PySpark HNSW Library
pyspark-hnsw is a Python library that provides a distributed implementation of Hierarchical Navigable Small Worlds (HNSW) for Approximate Nearest Neighbor (ANN) search on Apache Spark. It enables efficient vector similarity search on large datasets within a PySpark environment, leveraging Spark's distributed processing capabilities. The current stable version available on PyPI is 1.1.0, with a moderate release cadence, including minor updates in recent months.
Warnings
- gotcha There is a discrepancy between the latest PyPI version (1.1.0) and the latest GitHub release (1.2.1). Ensure you are aware of which version you are installing and its associated features/fixes.
- gotcha Building and querying HNSW indices, especially with high dimensionality or large datasets, can be memory and CPU intensive. Adjust Spark executor memory (`spark.executor.memory`), number of partitions (`setNumPartitions`), and HNSW parameters (`setM`, `setEf`) carefully.
- breaking Version 1.2.0 (not yet on PyPI as of 1.1.0) includes a repackaging of classes (`Repackage classes to avoid JPMS issues`). While primarily affecting Java Module System users, this change might alter internal class paths or dependencies that could indirectly impact complex PySpark setups or users relying on specific internal JAR references.
- gotcha The `index_path` used to build the index must be accessible and writable by all Spark executors, and it should typically point to a distributed file system like HDFS, S3, or similar. Using a local path will store the index only on the driver or the first executor, which is not suitable for distributed use.

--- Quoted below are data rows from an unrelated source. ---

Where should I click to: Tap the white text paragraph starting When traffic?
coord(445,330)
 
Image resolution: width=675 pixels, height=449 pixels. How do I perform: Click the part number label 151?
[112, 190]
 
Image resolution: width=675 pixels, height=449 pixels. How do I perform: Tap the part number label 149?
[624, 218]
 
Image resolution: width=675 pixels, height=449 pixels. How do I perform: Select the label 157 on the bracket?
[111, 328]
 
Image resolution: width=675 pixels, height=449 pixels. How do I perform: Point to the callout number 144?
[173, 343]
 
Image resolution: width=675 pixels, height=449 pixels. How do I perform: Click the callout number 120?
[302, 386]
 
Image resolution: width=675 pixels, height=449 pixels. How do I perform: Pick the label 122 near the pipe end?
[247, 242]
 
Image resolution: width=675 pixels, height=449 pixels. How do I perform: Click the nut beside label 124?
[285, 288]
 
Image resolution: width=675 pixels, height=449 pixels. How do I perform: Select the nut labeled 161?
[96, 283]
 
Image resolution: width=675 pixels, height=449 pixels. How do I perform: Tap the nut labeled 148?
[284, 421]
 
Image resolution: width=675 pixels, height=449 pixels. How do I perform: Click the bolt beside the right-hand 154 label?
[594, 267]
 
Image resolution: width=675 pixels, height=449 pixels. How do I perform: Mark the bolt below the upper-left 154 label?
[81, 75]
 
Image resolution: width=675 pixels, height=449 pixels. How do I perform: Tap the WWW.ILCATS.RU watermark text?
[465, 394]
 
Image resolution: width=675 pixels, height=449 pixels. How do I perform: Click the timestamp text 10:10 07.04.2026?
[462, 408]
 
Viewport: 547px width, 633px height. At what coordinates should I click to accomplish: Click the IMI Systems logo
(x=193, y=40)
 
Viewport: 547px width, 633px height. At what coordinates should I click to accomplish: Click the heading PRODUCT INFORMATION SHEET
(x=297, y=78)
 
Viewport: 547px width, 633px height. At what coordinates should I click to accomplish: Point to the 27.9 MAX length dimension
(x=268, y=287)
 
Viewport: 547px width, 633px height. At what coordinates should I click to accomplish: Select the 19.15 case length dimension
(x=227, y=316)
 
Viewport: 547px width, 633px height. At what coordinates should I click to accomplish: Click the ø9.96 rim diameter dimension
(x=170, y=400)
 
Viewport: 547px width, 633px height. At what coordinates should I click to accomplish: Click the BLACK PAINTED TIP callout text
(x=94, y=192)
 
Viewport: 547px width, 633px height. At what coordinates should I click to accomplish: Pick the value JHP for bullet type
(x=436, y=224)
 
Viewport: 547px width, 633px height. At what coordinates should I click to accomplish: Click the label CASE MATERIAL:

- gotcha Ensure your vectors are in a format compatible with `pyspark-hnsw`, typically `ArrayType(FloatType)`. Mismatched data types can lead to errors during index building or querying.
Install
-
pip install pyspark-hnsw
Imports
- HnswIndex
from pyspark_hnsw import HnswIndex
Quickstart
from pyspark import SparkConf, SparkContext
from pyspark.sql import SparkSession
from pyspark_hnsw import HnswIndex
import numpy as np
import os
# Configure Spark (local mode for example)
conf = SparkConf().setAppName("HnswQuickstart").setMaster("local[*]")
sc = SparkContext(conf=conf)
spark = SparkSession(sc)
# Create some sample data with 128-dimensional vectors
data = [(i, [float(x) for x in np.random.rand(128)]) for i in range(1000)]
df = spark.createDataFrame(data, ["id", "vector"])
# Define a path for the index (local or distributed filesystem like HDFS/S3)
# Ensure this path is writable and accessible by Spark workers
index_path = "hnsw_index_test_dir"
# Clean up previous index if it exists for repeatable runs
if os.path.exists(index_path):
import shutil
shutil.rmtree(index_path)
# Build the HNSW index
hnsw_index = HnswIndex(spark, "id", "vector", index_path) \
.setM(16) \
.setEf(100) \
.setNumPartitions(10) \
.setDistanceType("cosine") \
.build(df)
# Define a query vector
query_vector = [float(x) for x in np.random.rand(128)]
num_neighbors = 5
# Find nearest neighbors
result = hnsw_index.findNearestNeighbors(query_vector, num_neighbors)
result.show()
# Stop the Spark session
spark.stop()